*WORK REQUIRED*
Show every line of the data below that contains the word "button".

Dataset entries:
** Start **

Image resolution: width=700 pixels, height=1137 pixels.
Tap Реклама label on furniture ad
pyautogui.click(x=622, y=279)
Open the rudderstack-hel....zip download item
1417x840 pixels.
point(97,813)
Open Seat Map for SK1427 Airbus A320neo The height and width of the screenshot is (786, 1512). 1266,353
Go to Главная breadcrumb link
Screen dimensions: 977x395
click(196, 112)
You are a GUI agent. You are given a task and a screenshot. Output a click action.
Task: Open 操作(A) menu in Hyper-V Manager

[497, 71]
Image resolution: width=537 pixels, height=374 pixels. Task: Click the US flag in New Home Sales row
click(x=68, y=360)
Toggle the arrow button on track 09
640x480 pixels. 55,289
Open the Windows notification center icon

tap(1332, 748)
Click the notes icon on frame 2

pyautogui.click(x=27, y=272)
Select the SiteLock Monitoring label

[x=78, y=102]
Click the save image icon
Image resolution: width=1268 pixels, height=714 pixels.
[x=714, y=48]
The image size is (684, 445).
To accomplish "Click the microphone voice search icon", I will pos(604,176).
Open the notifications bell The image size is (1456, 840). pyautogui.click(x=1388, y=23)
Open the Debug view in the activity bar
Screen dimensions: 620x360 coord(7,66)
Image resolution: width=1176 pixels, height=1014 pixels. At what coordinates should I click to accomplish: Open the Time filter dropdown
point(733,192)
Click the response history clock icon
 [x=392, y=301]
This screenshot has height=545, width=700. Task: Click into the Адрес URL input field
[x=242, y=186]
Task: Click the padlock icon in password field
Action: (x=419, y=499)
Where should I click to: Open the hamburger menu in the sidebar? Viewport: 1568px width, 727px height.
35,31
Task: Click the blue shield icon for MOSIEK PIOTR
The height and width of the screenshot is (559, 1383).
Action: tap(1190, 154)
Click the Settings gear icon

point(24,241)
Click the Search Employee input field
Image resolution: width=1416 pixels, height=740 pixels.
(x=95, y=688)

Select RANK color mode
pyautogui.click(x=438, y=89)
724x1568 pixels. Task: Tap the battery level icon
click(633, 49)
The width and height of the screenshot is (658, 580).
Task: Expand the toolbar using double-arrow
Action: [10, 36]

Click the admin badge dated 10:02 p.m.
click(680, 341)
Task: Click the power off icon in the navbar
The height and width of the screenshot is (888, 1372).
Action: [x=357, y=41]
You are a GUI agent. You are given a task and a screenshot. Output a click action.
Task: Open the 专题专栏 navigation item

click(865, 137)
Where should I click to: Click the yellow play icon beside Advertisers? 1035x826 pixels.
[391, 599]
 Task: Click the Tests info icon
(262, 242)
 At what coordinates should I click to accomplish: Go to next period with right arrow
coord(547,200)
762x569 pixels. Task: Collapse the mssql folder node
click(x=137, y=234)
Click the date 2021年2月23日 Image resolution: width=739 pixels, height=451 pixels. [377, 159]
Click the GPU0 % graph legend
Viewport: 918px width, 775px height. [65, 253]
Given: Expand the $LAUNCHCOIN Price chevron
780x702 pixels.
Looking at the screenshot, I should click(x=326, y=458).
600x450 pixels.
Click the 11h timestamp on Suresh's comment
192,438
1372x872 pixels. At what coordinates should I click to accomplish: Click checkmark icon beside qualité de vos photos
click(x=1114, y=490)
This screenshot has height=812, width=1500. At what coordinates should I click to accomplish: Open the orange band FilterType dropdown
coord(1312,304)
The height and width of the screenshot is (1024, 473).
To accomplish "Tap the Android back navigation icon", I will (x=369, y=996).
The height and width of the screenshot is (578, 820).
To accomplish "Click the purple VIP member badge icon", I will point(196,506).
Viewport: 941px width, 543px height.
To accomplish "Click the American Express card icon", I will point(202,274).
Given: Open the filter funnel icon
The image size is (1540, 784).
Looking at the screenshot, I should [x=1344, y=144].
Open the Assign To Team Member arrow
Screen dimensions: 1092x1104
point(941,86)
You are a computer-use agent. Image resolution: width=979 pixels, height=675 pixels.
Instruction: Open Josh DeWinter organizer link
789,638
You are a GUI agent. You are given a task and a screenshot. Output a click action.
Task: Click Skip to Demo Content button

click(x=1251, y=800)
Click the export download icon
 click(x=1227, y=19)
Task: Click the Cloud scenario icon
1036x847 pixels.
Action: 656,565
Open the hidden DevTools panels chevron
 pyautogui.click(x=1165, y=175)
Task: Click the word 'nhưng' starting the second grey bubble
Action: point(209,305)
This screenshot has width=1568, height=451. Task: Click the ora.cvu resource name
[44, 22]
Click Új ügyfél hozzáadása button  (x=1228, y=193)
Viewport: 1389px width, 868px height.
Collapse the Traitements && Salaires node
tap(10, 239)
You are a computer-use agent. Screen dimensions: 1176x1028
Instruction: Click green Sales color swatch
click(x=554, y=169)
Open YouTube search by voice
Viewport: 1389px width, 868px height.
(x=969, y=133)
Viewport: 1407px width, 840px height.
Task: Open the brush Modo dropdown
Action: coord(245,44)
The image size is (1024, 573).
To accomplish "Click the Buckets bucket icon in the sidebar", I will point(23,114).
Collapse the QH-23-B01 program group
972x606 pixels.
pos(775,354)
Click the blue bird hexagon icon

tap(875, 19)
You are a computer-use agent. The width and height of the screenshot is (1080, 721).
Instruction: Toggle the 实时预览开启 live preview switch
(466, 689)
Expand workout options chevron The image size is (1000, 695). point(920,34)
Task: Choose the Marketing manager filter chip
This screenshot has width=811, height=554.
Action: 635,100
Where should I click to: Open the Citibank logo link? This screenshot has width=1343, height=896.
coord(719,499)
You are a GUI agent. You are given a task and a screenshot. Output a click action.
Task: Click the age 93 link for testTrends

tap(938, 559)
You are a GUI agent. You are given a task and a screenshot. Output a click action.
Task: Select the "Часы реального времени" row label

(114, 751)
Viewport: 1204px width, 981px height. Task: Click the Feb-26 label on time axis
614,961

** End **

*SOLUTION TO THIS EXERCISE*
Toggle the arrow button on track 09
Task: Click Skip to Demo Content button
Click Új ügyfél hozzáadása button  (x=1228, y=193)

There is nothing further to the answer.